Exactly that! Well, on the inner edge of HZ it’s precarious, at least a tradeoff between cooling effect and energy available for photosynthesis. And the more ocean coverage – the less is the effect (although, it could be covered by white lily-pads). The outer edge looks much more-favorable to Daisyworld-like effects. In example, a tree or grass species could develop darker leaves and create warmer climate over the forests, which then could cause melting of adjacent ice caps and allow forests to reclaim more living space, until glaciers are gone. True, we have no obvious observational or palaeontological evidence for this, and it seems there aren’t many climate modelling researches on these effects. So I really don’t know why Daisyworld effects are at least not common.
But they could mimic natural signatures. Reflective leaves could be expected right in the Venus zone where reflective clouds are common; abnormally dark planets on the outer edge of HZ could be just waterless basaltic worlds.
Fluorinated species are a powerful signature anyway, it’s just that they may be biogenic instead of technogenic, if biosphere somehow adapted to release them in response to a prolonged cooling. But change of reflectivity seems a much shorter way to counter it.

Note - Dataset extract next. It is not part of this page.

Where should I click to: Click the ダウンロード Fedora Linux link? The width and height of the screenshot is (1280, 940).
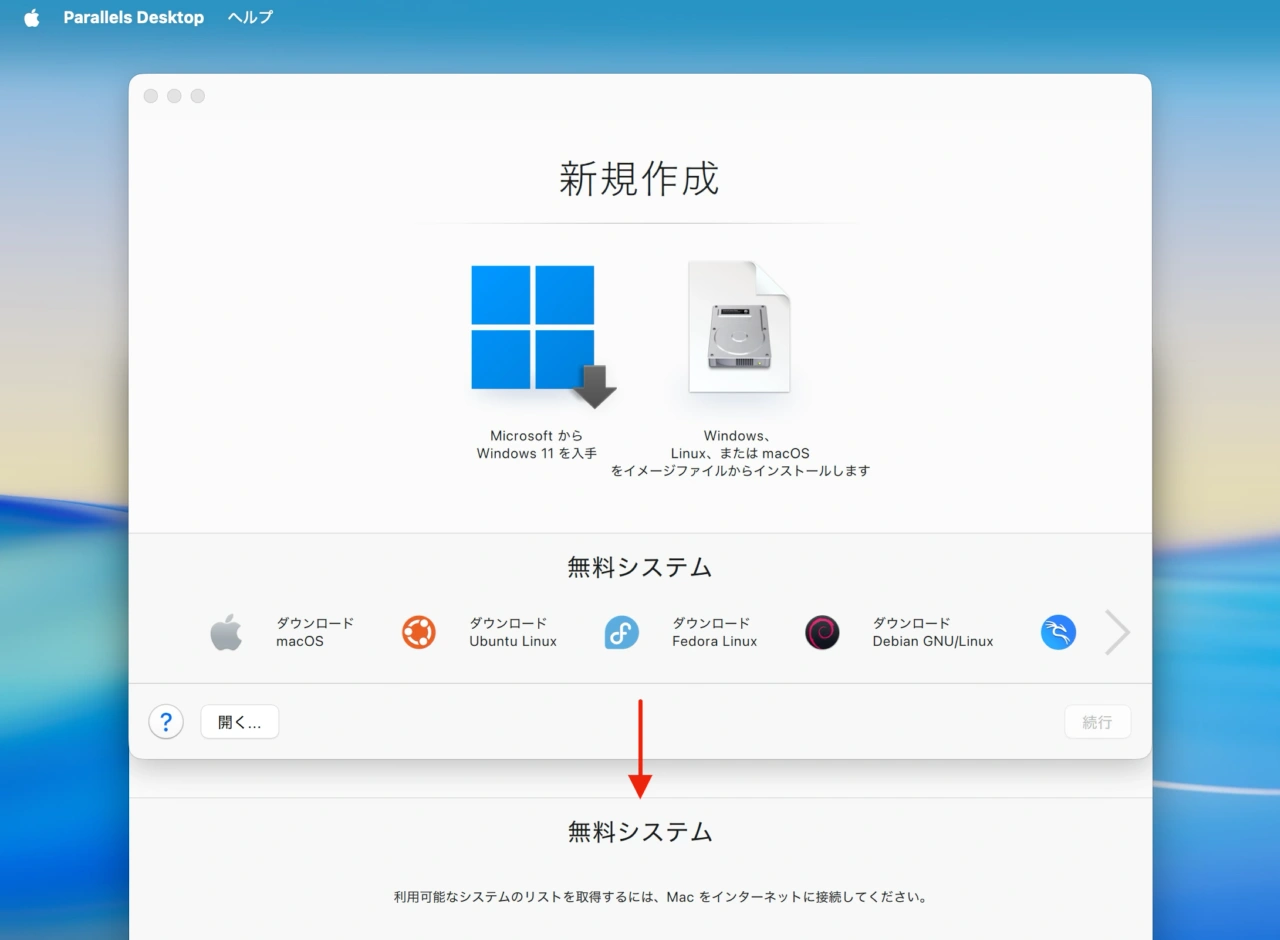[x=713, y=632]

Here is the LIFE – Large Interferometer For Exoplanets website;
https://life-space-mission.com/
A good overview of LIFE;
https://www.aanda.org/articles/aa/abs/2022/08/aa40366-21/aa40366-21.html
We need more dedicated telescopes in space. Look at how popular Hubble and the JWST have become. Public support and funding is what drives these programs and any mention of life or possibly finding planets that support life has great public acceptance.

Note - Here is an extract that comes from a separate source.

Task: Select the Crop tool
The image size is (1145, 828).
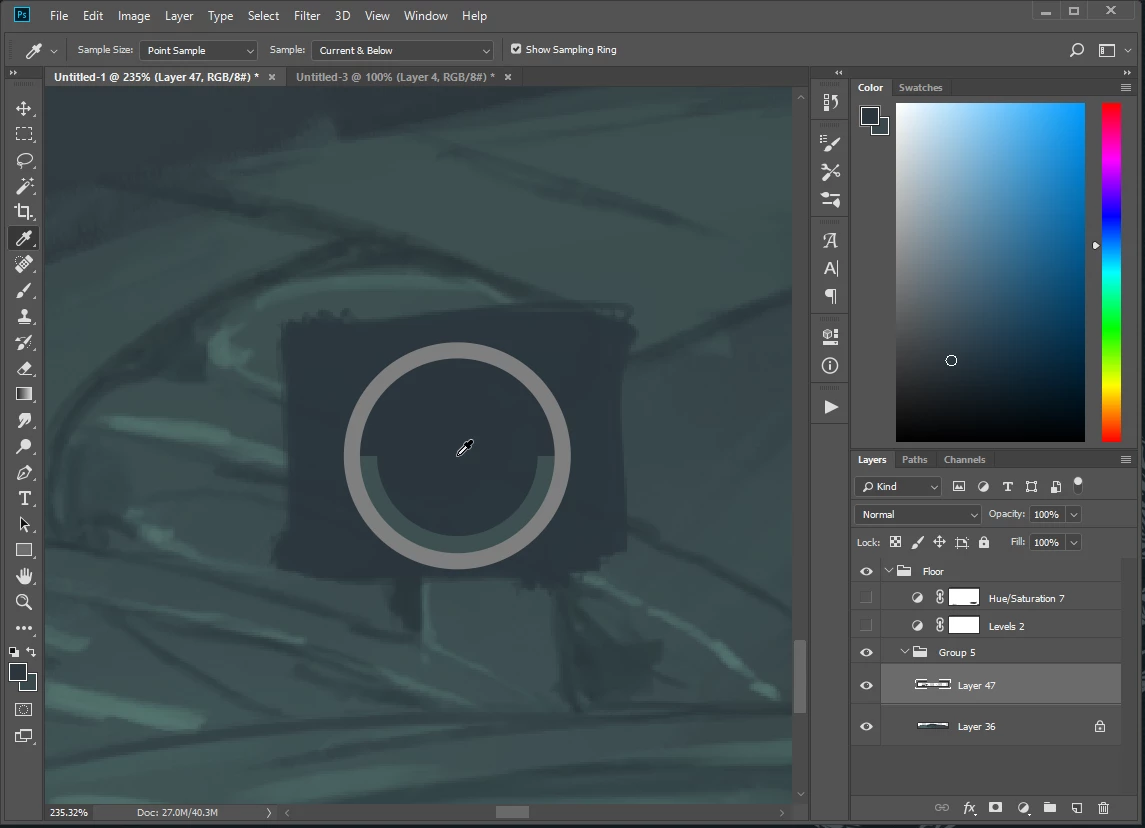Action: pyautogui.click(x=23, y=212)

I would like to see updates on projects such as these and what could be done with the nearly active Space X Starship. It holds a lot of promise and could start a renaissance in exoplanet research and space telescopes…

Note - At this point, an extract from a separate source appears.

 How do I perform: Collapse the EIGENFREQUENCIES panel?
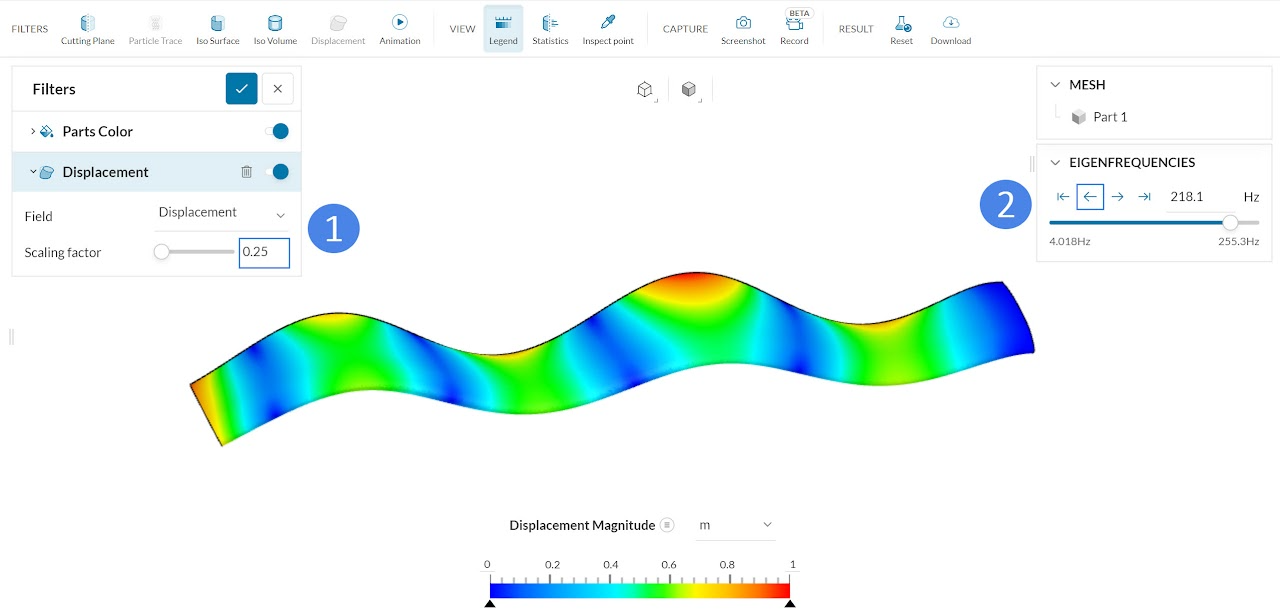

The Starship is ready to go already in disposable mode, which it is currently in and all for around 120 million dollars.
We also need large radio telescopes in space, especially on the lunar farside:
https://en.wikipedia.org/wiki/Lunar_Crater_Radio_Telescope
Interesting using aerogels would be the ultimate climate heater as nearly all of the heat would be absorbed. However keeping the surface clean would be a real issue, maybe dust traps where the dust falls to the ground would help.
Announcements from “Breakthrough Listen” have added yet another reason to my argument about how unlikely it is that there is another intelligent, technology-using species existent. The new reason is that “they” have not found us. Given the discussion in this forum around technological civilizations, it’s clear that home sapiens on this planet are at an early stage of development (in terms of exploring space). It stands to reason that if our newest technologies (From the Guardian: the Square Kilometre Array, made up of hundreds of radio telescopes now being built in South Africa and Australia, and the Vera Rubin Observatory that is being constructed in Chile) purport to detect unintended radiation, e.g. radiation not directed at us, then other advanced civilizations would also develop similar or better things than we have so far. Again, the fact that it is so quiet sets up a conundrum – either there is no one out there (technically advanced), or they don’t want to talk. Add another fractional term to the Drake Equation the further reduces chances of finding another civilization closer to zero.